In the Falkland Islands, diamictite of Carboniferous to Early Permian age unconformably overlies Devonian sandstone and quartzite and extends gradationally upward into black shale of Permian (?) age. The unit, previously termed Lafonian Tillite, consists dominantly of diamictite containing 5–50 per cent subrounded to subangular clasts up to boulder size set in a very poorly stratified, sandy mudstone matrix, now recrystallized. Maximum clast diameter is about 7 m, and clast types include those derived locally from both the Cape Meredith basement complex and the Devonian sequence as well as volcanic, carbonate, and mafic hypabyssal rocks of unknown source. No striated floor was recognized, and striated and clearly faceted clasts are exceedingly rare.
The stratigraphic section ranges in thickness from 350 to 850 m and includes isolated intercalations of stratified rocks up to 50 m thick. These range from linear channel-fillings and small fan-shaped bodies of well-sorted sandstone and minor conglomerate in the west to extensive, bedded intercalations of pebbly mudstone, graded graywacke, and shale with dispersed pebbles in the east. These intercalations define a western and an eastern facies within the Lafonian Diamictite; an intervening third facies consists of disrupted and contorted slabs derived from sandstone of the western facies. Transport from west to east is indicated by small-scale sedimentary structures, trends of the channels, eastward decrease in mean and maximum clast size in the diamictite, diamictite clast-fabric, and eastward thinning of the entire unit.
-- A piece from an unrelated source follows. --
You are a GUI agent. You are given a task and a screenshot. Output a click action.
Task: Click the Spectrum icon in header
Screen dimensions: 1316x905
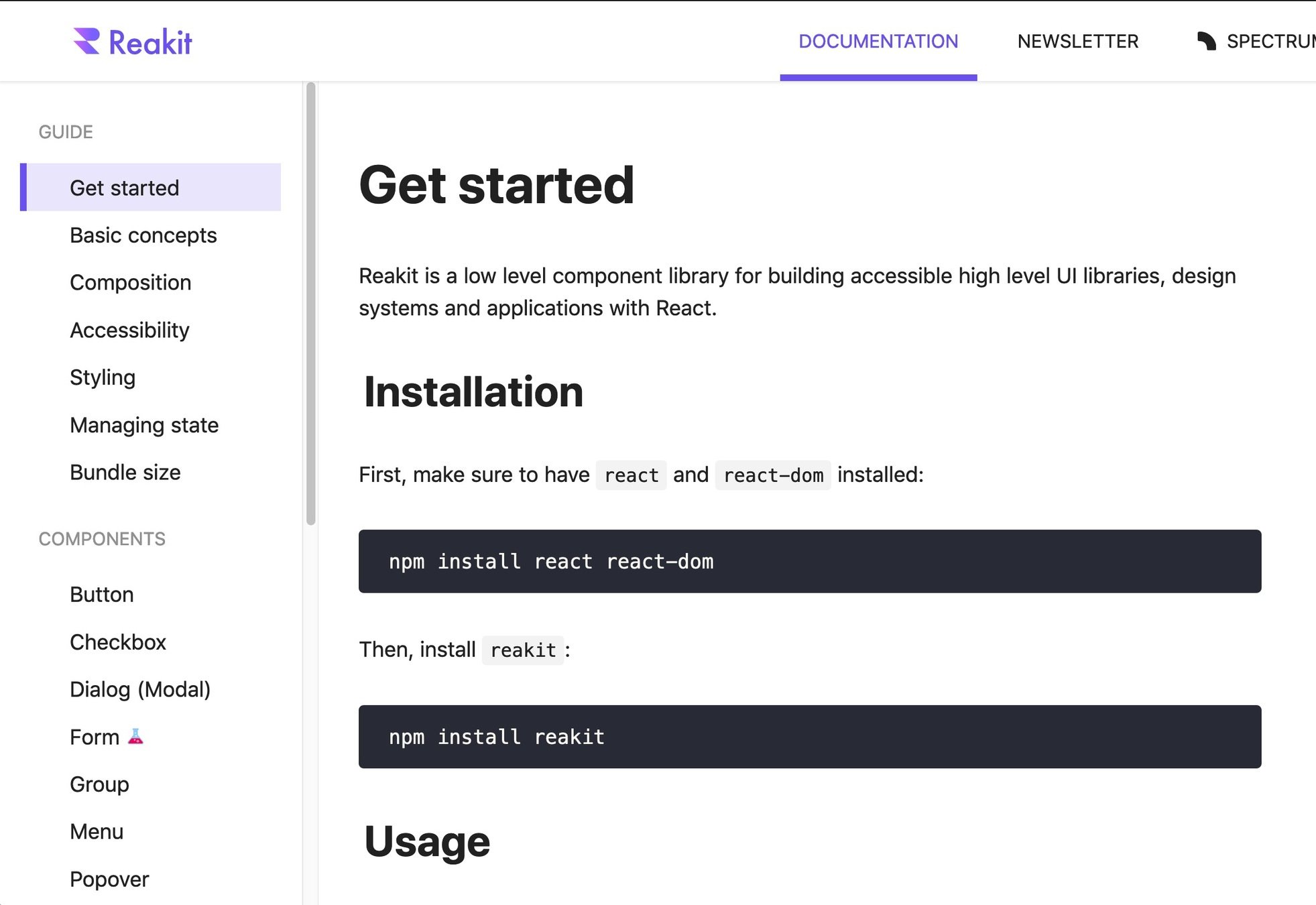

The linear sand bodies are interpreted as subglacial eskers debouching onto small submarine fans; the western facies is accordingly assigned to marginal glacial conditions. The eastern facies is interpreted as offshore marine (?) in origin, and the intermediate facies is interpreted as slope deposits resulting from submarine mass movement. It is considered likely that the diamictite was derived from shelf ice fringing southeastern South America during Late Paleozoic time.